The franchise opened in March 2013, but was not successful. By the fall of 2013, the Franchise Agreement had been terminated by the franchisor, resulting in the default of a loan agreement with RBC, and subsequent litigation by RBC against the individual franchisee.
As part of that litigation, the individual franchisee retained counsel to defend against RBC’s Claim and advanced a Third Party Claim against the franchisor which claimed, among other things, rescission of the Franchise Agreement under the Wishart Act, and a full return of monies paid by the Plaintiffs under the Franchise Agreement. The franchisor defended arguing that no notice of rescission had been delivered within two years, as required under the Wishart Act.
The franchisees then advanced new actions, against both the franchisor (alleging that the Third Party Claim was a valid notice of rescission within the two year period) as well as against the franchisee’s previous lawyer (alleging negligence for failing to properly deliver a notice of rescission under the Wishart Act). The lawyer defended alleging that the Third Party Claim was a valid notice of rescission under the Wishart Act.
Motions were brought in both actions, and the Motions Judge determined that it was plain and obvious that the Third Party Claim could not constitute notice under the Wishart Act.
The franchisee’s previous lawyer appealed, and both the franchisor and franchisee took the position that the Third Party Claim was not proper notice of rescission.
The Decision:
The Court of Appeal considered the purpose of the Wishart Act, and found that it should be interpreted in a generous matter to redress the imbalance of power in franchising relationships, while also balancing the rights of both franchisors and franchisees.

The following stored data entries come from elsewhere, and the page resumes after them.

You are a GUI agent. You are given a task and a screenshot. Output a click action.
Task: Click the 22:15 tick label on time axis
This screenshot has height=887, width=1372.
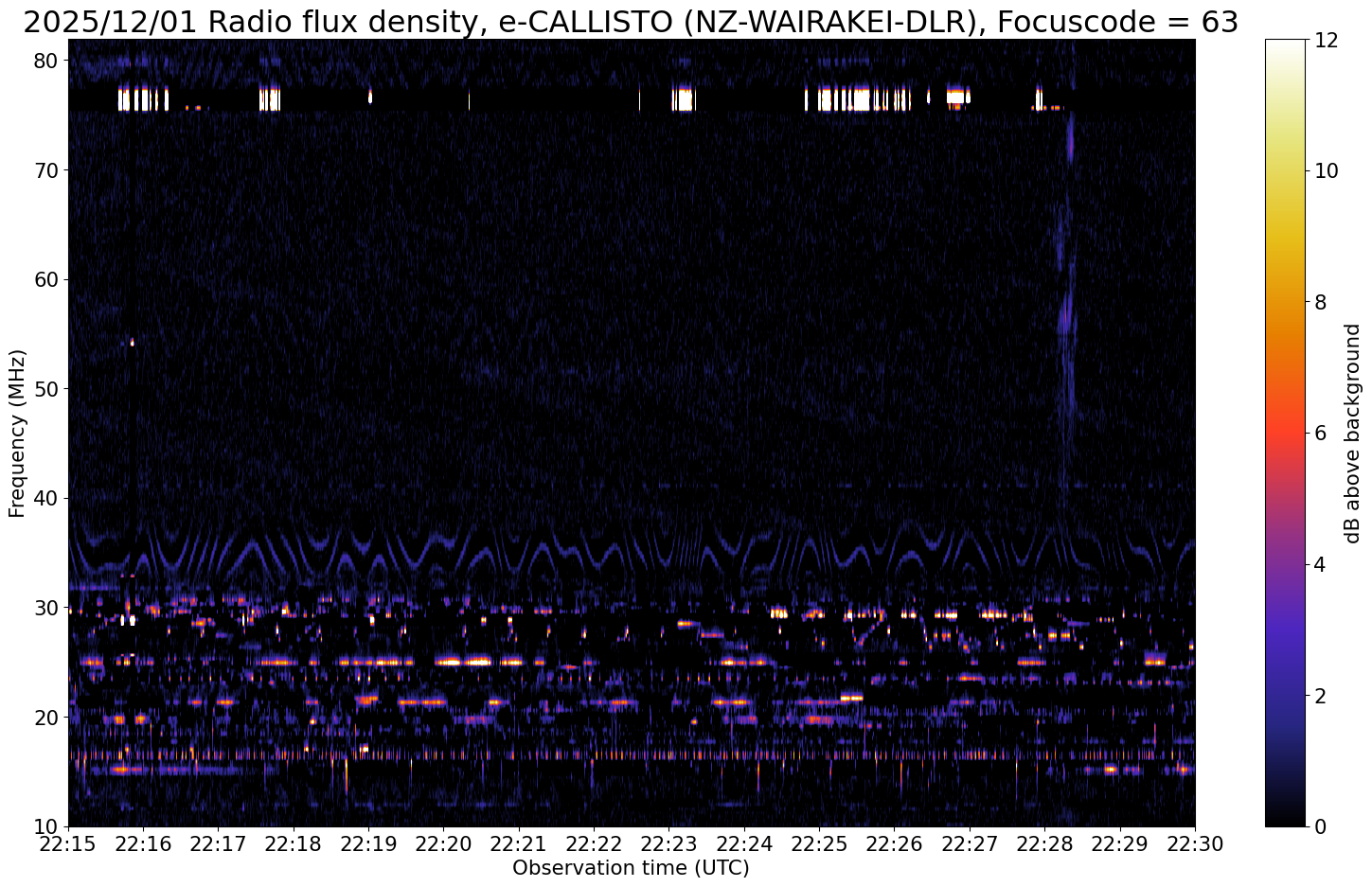[x=68, y=843]
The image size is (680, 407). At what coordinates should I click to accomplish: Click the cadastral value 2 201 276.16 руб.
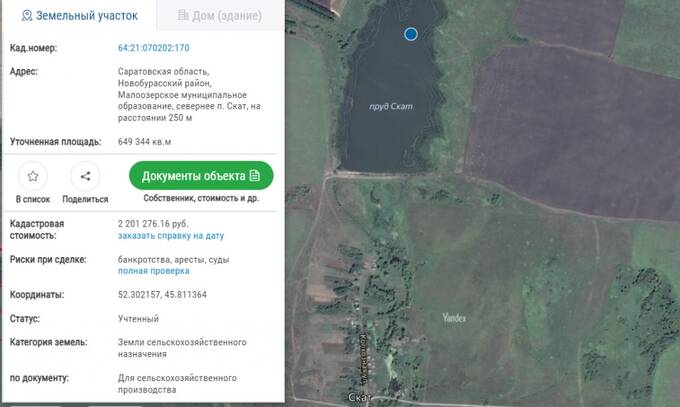click(160, 224)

It reviewed the requirement of written notice of rescission under section 6(2) of the Wishart Act, if a party wishes to exercise their right to rescind a franchise agreement on the basis that a franchisor did not provide the statutory disclosure document. The Court of Appeal noted that the purpose of a notice of rescission was to advise that the franchisee was rescinding, and it was not a precondition to litigation.
The Court of Appeal further considered section 6(3) of the Wishart Act which indicates that the only requirements for the notice are that it be in writing and delivered to the franchisor. While the Court of Appeal agreed that the Wishart Act “appeared to contemplate that notice will be given outside the context of litigation”, it held that a pleading could comply with the Wishart Act’s requirements, as there was no prohibition in the Wishart Act itself.
As such, the Court of Appeal allowed the appeal and confirmed that a pleading, such as a Third Party Claim, could constitute a valid notice of rescission, provided it complies with the requirements under the Wishart Act.
Takeaways:
While the appeal was allowed in this case, the Court of Appeal stated clearly that the procedure was “anomalous, and certainly not the ideal or recommended approach”. In fact, the Court of Appeal explicitly indicated that “a written notice of rescission delivered by the franchisee to the franchisor before commencing litigation is the normal and preferable procedure”.
As such, if wishing to exercise a right to rescind, franchisees should still follow the normal procedure of delivering an explicitly-clear notice of rescission in writing, although in the event that is not done, this decision may allow for other written communications or pleadings to suffice, provided the intention to rescind is sufficiently clear and the requirements under the Wishart Act are met.
For franchisors, this decision suggests that they should carefully consider whether correspondence or pleadings received from the franchisee indicate an intention to rescind, as, based on this decision, such notice could still be valid outside of their receipt of the normal notice of rescission.